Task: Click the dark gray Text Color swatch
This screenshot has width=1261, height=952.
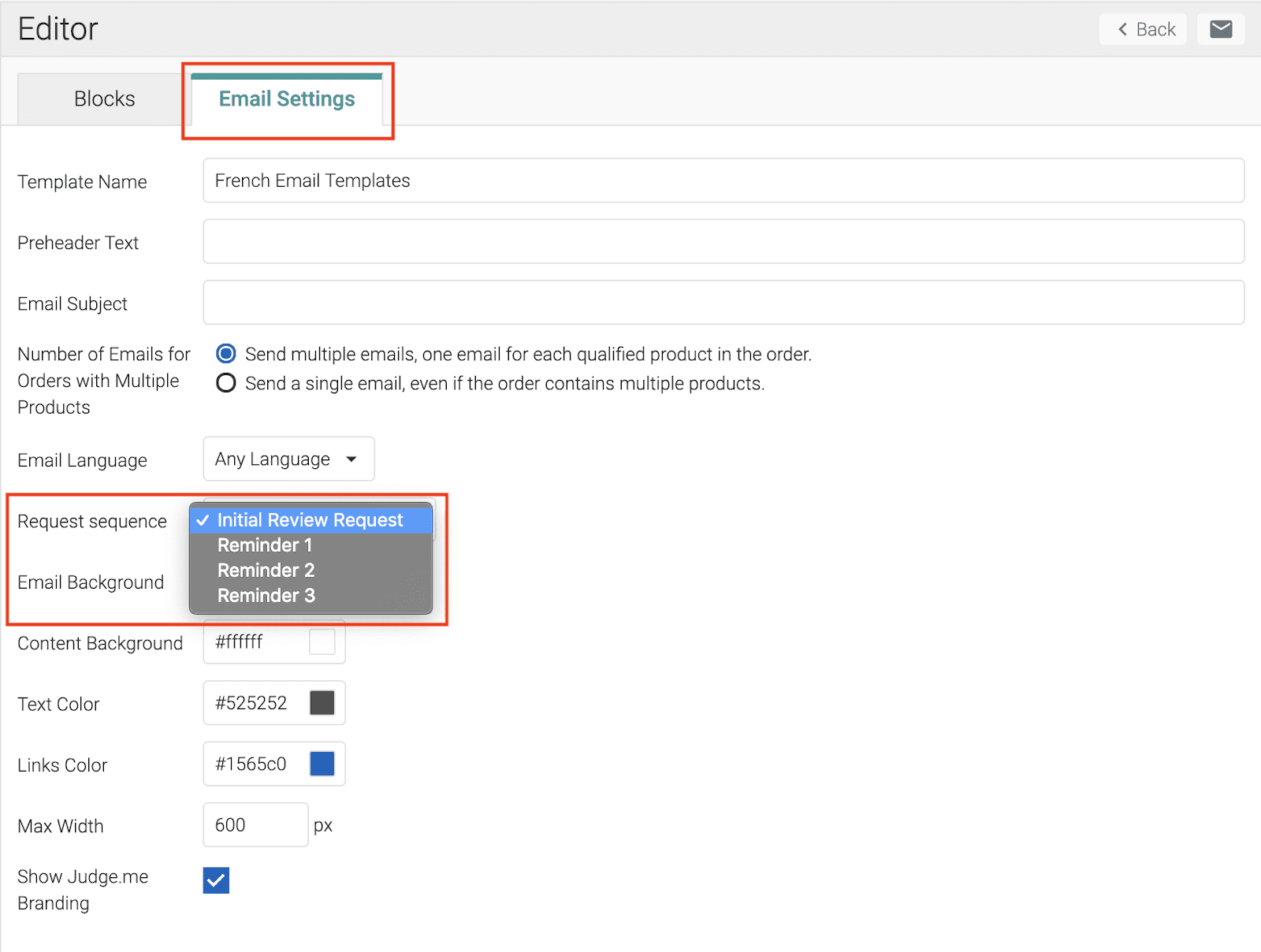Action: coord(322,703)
* * *
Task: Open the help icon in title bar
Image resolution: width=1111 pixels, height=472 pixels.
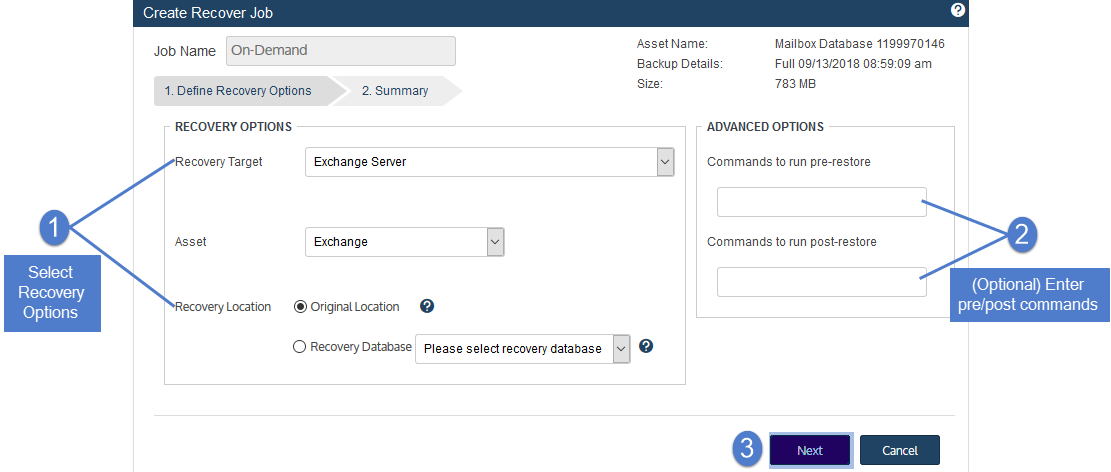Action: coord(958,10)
...
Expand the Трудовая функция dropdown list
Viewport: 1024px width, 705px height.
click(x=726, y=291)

◆ ABOUT THIS EXERCISE ◆
In the records above, find each line that mentions the string "Task", then copy it.

◆ ANSWER AREA ◆
Task: Click the dark gray Text Color swatch
Task: Open the help icon in title bar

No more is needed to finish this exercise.